De heer Schoneveld vraagt, hoeveel vrije Zondagen het
personeel dan heeft.
De heer Tepe weet dat niet uit zijn hoofd, maar het zijn
er geen 26. Natuurlijk moet in dergelijke gestichten ook op
Zondag gewerkt worden; dat bedrijf kan nooit stilstaan;
wanneer men het bedrijf geheel wil instellen op 26 verplichte
vrije Zondagen, dan zou men het sterk moeten overbelasten;
op de overige dagen zou men dan geen werk hebben voor
het personeel.
De heer Manders meent, dat in de meeste gevallen bij de
gemeentediensten met Zondagsdienst het personeel wel 26
vrije Zondagen zal hebben. Spreker meent, dat men het er
mee eens zal moeten zijn, dat men in de gestichten zooals
Endegeest niet altijd 26 vrije Zondagen zal kunnen geven.

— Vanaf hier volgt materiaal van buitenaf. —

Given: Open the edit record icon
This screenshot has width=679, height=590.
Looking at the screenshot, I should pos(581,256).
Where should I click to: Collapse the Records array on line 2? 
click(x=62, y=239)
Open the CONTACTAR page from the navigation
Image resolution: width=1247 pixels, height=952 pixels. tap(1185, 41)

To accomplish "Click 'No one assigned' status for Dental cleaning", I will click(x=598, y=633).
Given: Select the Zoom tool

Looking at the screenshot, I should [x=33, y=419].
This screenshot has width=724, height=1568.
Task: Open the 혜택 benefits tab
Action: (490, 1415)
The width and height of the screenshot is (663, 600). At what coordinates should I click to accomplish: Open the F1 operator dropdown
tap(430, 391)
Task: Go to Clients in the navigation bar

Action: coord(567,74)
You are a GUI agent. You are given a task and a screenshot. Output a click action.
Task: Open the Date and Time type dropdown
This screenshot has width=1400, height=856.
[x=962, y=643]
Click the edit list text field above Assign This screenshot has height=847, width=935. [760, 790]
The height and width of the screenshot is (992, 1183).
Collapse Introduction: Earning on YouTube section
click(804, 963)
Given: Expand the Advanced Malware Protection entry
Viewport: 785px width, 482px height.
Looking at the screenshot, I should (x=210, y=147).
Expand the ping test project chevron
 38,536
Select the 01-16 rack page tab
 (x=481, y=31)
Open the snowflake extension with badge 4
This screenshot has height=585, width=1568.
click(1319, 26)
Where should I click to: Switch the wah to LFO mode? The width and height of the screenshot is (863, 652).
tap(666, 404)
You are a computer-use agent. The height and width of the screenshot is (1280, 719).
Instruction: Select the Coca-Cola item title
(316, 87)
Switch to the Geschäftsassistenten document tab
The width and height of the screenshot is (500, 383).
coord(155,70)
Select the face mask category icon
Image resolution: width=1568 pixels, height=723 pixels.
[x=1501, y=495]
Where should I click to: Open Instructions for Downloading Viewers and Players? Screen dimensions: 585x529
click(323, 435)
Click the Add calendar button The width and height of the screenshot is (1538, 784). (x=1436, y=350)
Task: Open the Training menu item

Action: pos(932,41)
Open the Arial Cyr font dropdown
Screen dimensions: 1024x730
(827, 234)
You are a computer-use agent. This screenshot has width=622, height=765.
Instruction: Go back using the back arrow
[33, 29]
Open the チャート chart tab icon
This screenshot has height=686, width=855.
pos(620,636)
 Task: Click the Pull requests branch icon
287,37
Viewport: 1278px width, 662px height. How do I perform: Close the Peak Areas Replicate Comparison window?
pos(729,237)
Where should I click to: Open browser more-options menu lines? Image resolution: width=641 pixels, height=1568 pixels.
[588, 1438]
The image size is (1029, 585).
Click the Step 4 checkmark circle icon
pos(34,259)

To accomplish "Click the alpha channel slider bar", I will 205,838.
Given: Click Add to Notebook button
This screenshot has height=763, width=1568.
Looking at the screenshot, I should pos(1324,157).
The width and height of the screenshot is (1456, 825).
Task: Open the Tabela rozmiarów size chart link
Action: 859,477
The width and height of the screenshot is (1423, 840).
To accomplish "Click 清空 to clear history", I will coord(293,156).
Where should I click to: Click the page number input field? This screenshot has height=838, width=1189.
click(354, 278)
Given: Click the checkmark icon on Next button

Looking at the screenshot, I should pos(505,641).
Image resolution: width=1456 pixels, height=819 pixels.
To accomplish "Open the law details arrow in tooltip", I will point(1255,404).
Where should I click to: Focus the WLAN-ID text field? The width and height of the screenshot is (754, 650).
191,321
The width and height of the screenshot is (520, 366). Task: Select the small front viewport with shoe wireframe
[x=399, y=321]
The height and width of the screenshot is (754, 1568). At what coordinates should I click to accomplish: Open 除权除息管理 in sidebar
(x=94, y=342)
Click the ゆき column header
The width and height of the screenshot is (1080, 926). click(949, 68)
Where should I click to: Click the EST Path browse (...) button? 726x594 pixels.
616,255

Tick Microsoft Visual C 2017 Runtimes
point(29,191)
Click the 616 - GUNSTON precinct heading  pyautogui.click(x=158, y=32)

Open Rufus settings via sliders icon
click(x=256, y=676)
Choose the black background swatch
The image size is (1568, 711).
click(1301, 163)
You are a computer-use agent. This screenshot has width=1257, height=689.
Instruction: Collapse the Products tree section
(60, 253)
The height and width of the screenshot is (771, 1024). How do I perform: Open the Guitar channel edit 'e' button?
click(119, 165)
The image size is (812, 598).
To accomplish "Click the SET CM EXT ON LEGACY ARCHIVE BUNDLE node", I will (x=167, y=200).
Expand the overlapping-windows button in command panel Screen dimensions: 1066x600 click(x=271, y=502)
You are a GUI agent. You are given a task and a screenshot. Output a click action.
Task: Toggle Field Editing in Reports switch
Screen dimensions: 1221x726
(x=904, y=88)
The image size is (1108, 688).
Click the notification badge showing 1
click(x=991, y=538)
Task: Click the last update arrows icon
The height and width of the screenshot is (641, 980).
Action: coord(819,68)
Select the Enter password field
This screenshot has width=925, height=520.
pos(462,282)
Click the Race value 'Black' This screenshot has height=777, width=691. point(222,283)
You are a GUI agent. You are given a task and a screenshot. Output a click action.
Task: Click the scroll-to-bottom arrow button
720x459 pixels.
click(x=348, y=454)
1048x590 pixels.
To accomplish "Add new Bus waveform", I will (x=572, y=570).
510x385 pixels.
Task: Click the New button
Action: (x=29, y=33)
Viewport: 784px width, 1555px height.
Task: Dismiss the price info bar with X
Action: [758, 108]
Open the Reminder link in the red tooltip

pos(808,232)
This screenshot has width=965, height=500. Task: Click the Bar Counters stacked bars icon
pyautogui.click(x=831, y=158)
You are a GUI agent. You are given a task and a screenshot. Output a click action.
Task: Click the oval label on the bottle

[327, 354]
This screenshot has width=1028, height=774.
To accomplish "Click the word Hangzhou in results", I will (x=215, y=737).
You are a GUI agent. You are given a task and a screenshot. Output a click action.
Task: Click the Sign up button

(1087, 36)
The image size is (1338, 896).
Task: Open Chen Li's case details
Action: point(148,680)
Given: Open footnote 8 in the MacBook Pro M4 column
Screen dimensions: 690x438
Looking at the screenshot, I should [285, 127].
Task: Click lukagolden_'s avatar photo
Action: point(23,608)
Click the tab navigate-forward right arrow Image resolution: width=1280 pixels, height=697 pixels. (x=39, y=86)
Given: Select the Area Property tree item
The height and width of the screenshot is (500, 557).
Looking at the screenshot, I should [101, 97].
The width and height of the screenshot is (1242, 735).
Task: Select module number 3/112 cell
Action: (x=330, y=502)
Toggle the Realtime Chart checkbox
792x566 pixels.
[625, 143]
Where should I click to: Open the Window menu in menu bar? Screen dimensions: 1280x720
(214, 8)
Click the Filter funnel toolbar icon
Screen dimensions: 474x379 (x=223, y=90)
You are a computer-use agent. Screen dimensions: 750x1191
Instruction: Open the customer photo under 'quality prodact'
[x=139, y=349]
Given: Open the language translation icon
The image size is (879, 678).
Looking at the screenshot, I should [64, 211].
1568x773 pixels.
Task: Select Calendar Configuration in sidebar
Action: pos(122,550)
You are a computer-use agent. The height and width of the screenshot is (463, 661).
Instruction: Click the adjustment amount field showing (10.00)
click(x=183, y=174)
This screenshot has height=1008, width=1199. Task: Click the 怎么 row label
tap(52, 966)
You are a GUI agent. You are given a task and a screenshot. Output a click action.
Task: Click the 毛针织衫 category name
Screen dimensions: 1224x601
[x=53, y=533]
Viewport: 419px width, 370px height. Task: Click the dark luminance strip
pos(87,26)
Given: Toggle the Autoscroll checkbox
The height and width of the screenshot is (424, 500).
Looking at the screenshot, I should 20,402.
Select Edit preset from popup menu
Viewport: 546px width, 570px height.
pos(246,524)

Zij, die daar dienst doen, kunnen óf wel een vrijen Zondag
voormiddag hebben, maar hebben dan een bezetten Zondag
namiddag of Zondagavond, of wel ze hebben een vrijen
namiddag, maar dan is de morgen bezet. Bij deze en andere
permanente diensten zal het personeel er genoegen mede
moeten nemen, dat het den eenen Zondag b.v. tot des avonds
6 of 8 uur vrij is en den anderen Zondag na 6 of 8 uur geen
dienst behoeft te doen. Spreker acht dit voor het personeel
verkieslijker dan het hebben van 26 vrije Zondagen.
Het amendement No. 7 van de heeren Kuipers, Verweij
en Schüller wordt verworpen met 20 tegen 12 stemmen.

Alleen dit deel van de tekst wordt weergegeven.